This dark, dark comedy from 1971 is one of my all-time favorite films. It was directed by Alan Arkin and adapted by Jules Feiffer from his own self-described “post-assassination play” (referring to the then-relatively recent murders of Martin Luther King and Robert F. Kennedy). That said, it is not wholly political; but it is sociopolitical (I see it as the pre-cursor to Paddy Chayefsky’s Network).

Elliot Gould is at the peak of his Elliot Gould-ness as a nihilistic (and seemingly brain-dead) free-lance photographer who is essentially browbeaten into a love affair with an effervescent sunny side-up young woman (Marcia Rodd) who is bound and determined to snap him out of his torpor.
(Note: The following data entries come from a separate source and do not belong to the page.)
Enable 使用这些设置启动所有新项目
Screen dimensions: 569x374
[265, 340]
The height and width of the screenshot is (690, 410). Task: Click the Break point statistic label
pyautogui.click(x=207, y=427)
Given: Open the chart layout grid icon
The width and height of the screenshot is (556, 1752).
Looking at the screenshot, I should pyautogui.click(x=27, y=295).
The story follows the travails of this oil and water couple as they slog through a dystopian New York City chock full o’ nuts, urban blight, indifference and random shocking acts of senseless violence (you know…New York City in the 70s).
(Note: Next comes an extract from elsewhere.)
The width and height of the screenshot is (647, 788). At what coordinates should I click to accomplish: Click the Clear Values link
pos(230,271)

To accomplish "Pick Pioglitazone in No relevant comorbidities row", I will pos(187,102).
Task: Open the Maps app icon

There are so many memorable vignettes, and nearly every cast member gets a Howard Beale-worthy monologue on how fucked-up American society is (and remember…this was 1971). Disturbingly, it remains relevant as ever. But it is very funny. No, seriously. The cast includes Vincent Gardenia, Elizabeth Wilson, Doris Roberts, Lou Jacobi (who has the best monolog) and Donald Sutherland. Arkin is a riot as a homicide investigator.
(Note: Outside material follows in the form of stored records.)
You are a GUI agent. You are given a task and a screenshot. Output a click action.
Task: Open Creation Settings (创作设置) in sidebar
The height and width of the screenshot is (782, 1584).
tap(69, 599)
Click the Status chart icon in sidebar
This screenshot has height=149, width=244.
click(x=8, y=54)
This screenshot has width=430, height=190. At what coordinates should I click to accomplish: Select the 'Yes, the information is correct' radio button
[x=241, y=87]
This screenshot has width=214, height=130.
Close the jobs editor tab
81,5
Indicator’s limited-edition Blu-ray features a gorgeous high-definition remaster (please note that it is a Region ‘B’ locked disc that requires a multi-region player). A plethora of extras includes a 2004 audio commentary with Gould and Feiffer, an alternate commentary track from 2018 by film journalist Samm Deighan, new and archival featurettes, interviews, and critical re-appraisals, a 40-page booklet of essays, and more.

SIFF 2018: Little Tito and the Aliens ***1/2

By Dennis Hartley

(Originally posted at Digby’s Hullabaloo on June 2, 2018)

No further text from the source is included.